In the entries below, find every line with the string "Task" and copy it.

### Data to use

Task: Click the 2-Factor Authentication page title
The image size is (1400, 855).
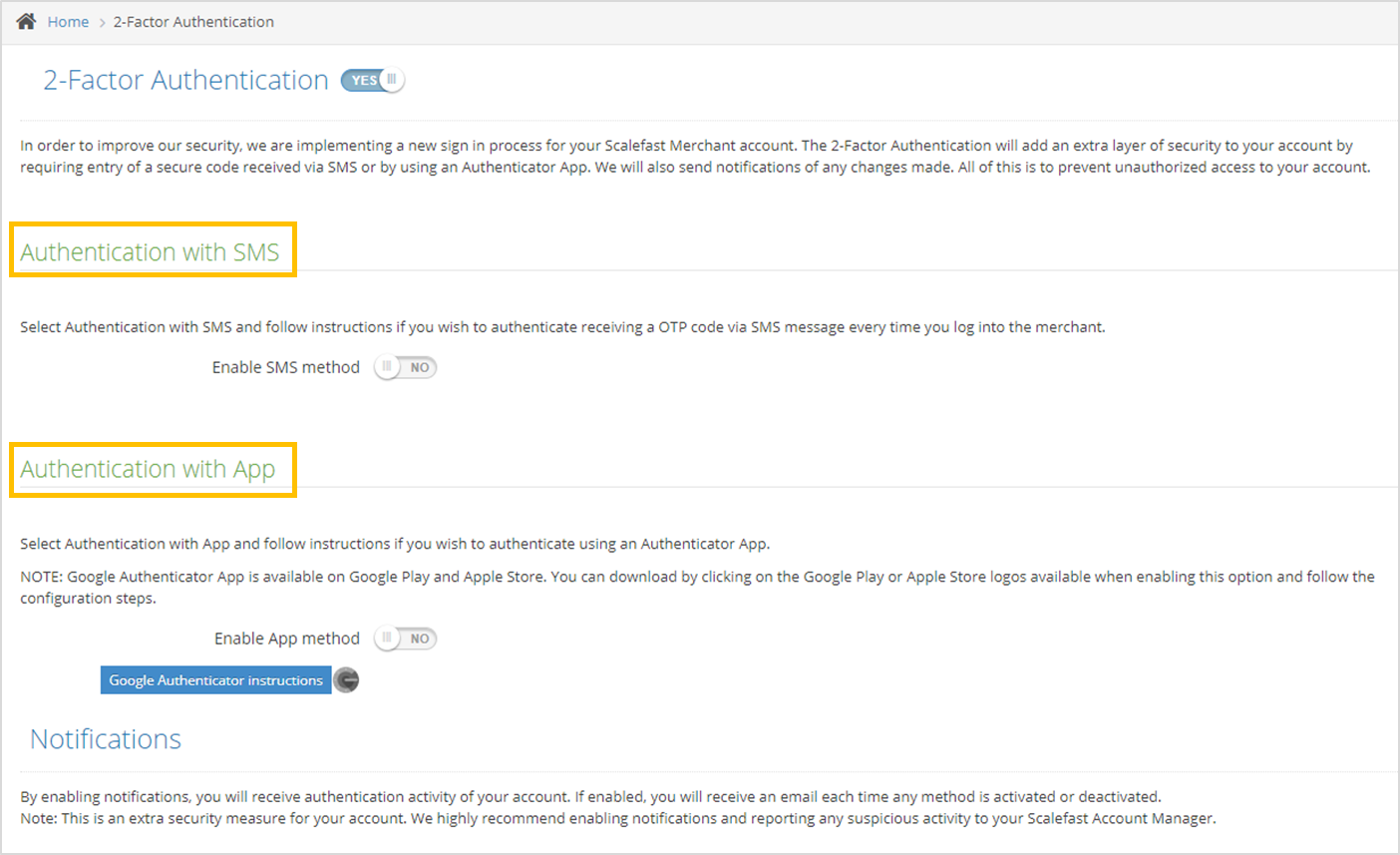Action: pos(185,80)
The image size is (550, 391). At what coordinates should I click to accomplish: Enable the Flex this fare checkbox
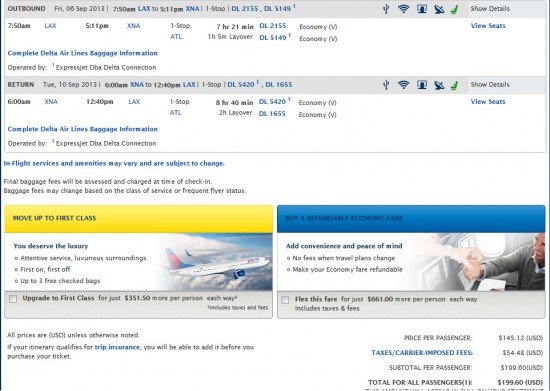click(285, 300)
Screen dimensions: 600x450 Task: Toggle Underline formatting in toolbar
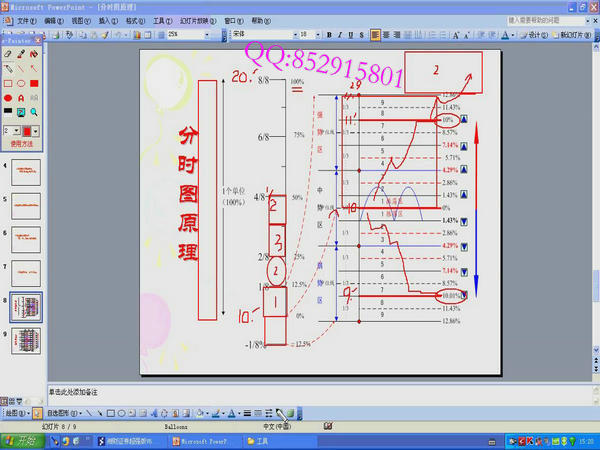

######

§ Response area:
Task: Click the 2-Factor Authentication page title
Screen dimensions: 600x450 Task: Toggle Underline formatting in toolbar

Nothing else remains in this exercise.